-- Text passage --
I don't say "holy cow" and "by Jove" so I don't understand what you are trying to say.
And I think "holy cow" is from how jews created a golden calf and worship it, not from hindu.

From my understanding, "rest in peace" means (form wikipedia):

"Rest in peace" (Latin: Requiescat in pace) is a short epitaph or idiomatic expression wishing eternal rest and peace to someone who has died. The expression typically appears on headstones, often abbreviated as "RIP". The phrase or initialism is commonly found on the grave of Catholics,[1] as it is derived from the burial service of the Catholic Church, in which the following prayer is said at the commencement and conclusion:[2]
Anima eius et animae omnium fidelium defunctorum per Dei misericordiam requiescant in pace.

-- Activity 1 --
Repeat the passage on "rest in peace" word for word from "And I think" to "requiescant in pace.".
-- Activity 2 --
Pick up the passage on "rest in peace" after its last sentence and keep writing.

-- Data excerpts --

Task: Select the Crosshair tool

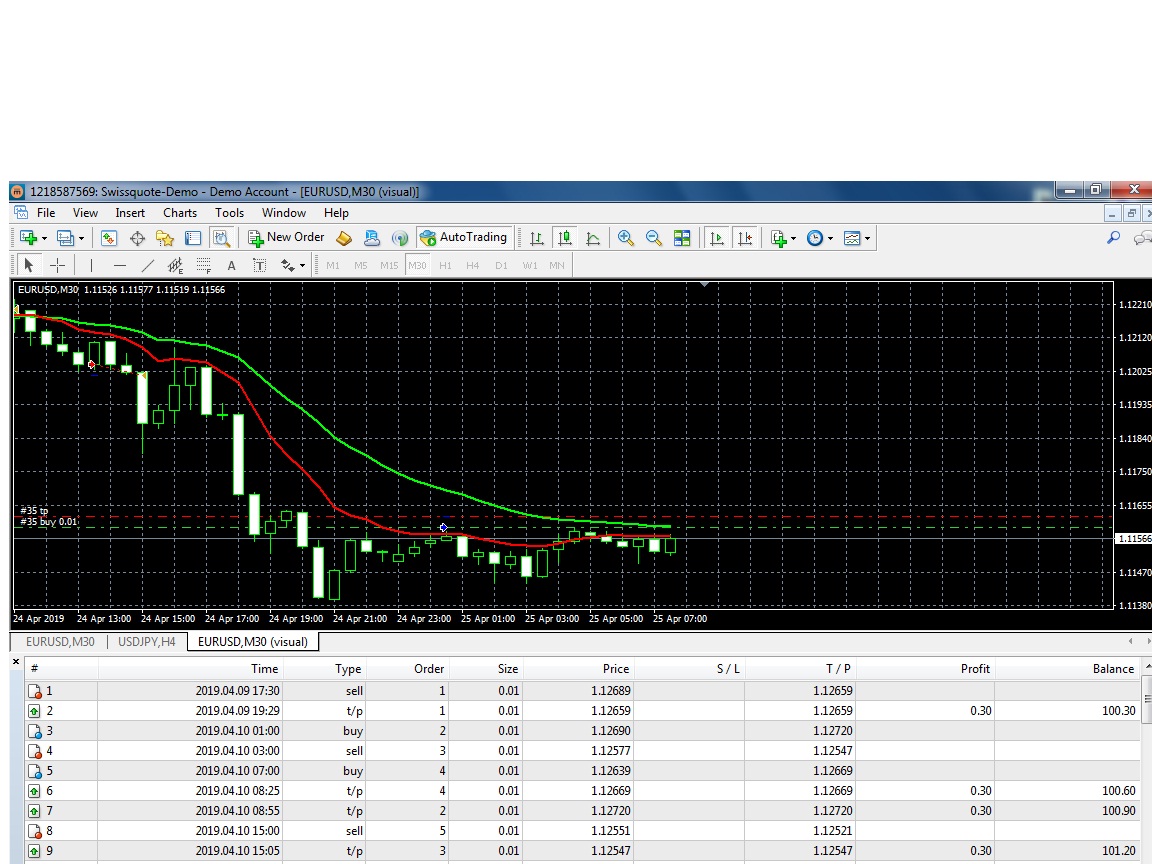Action: [x=57, y=265]
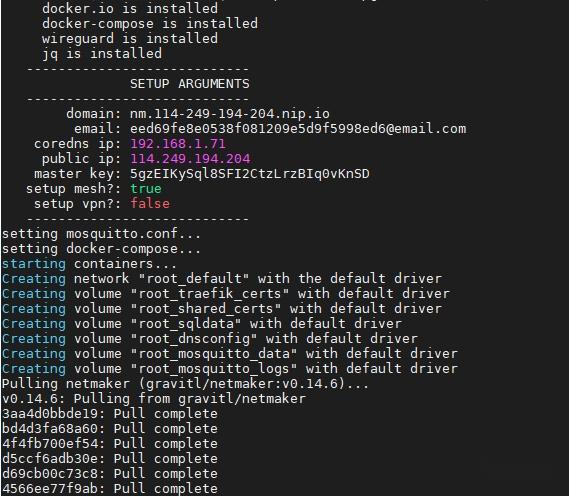Click the root_sqldata volume line
Viewport: 569px width, 496px height.
202,324
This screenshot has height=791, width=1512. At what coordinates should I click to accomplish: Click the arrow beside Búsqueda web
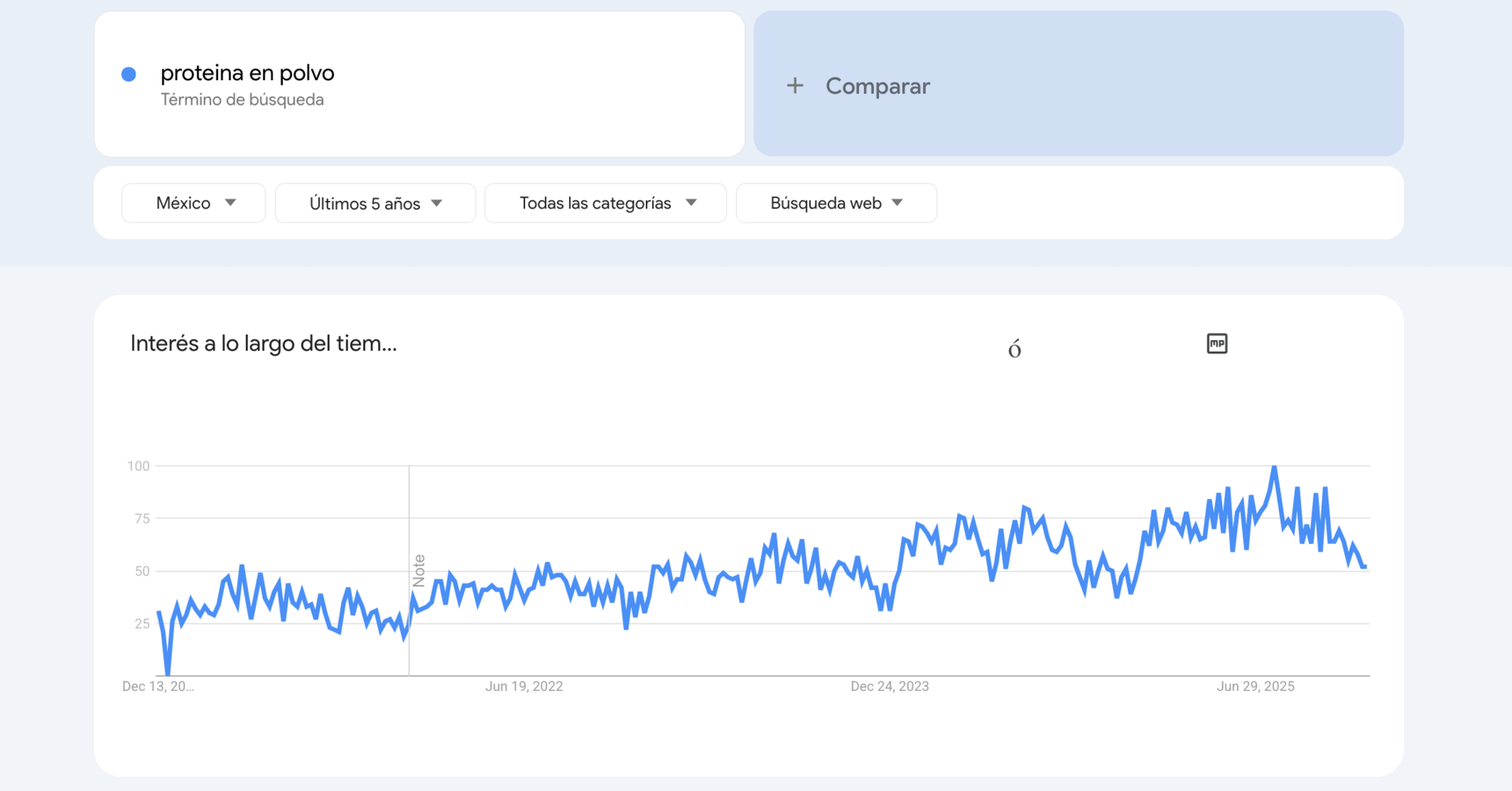pyautogui.click(x=897, y=203)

-- Answer area 1 --
And I think "holy cow" is from how jews created a golden calf and worship it, not from hindu.

From my understanding, "rest in peace" means (form wikipedia):

"Rest in peace" (Latin: Requiescat in pace) is a short epitaph or idiomatic expression wishing eternal rest and peace to someone who has died. The expression typically appears on headstones, often abbreviated as "RIP". The phrase or initialism is commonly found on the grave of Catholics,[1] as it is derived from the burial service of the Catholic Church, in which the following prayer is said at the commencement and conclusion:[2]
Anima eius et animae omnium fidelium defunctorum per Dei misericordiam requiescant in pace.

-- Answer area 2 --
In English, it is rendered as[3]
May his soul and the souls of all the departed faithful by God's mercy rest in peace.


To satisfy a vogue for rhyming couplets on tombstones, the phrase has been parsed as:[4]
Requiesce
cat in pace


Originally in Hebrew in Isaiah (57, 2):
...will come in peace, and they will rest in their beds, he who goes straightforward.



So wouldn't it make more sense for an atheist to say to another atheist who's died something like "farewell into non-existence/oblivion/nothingness", instead of "rest in peace"?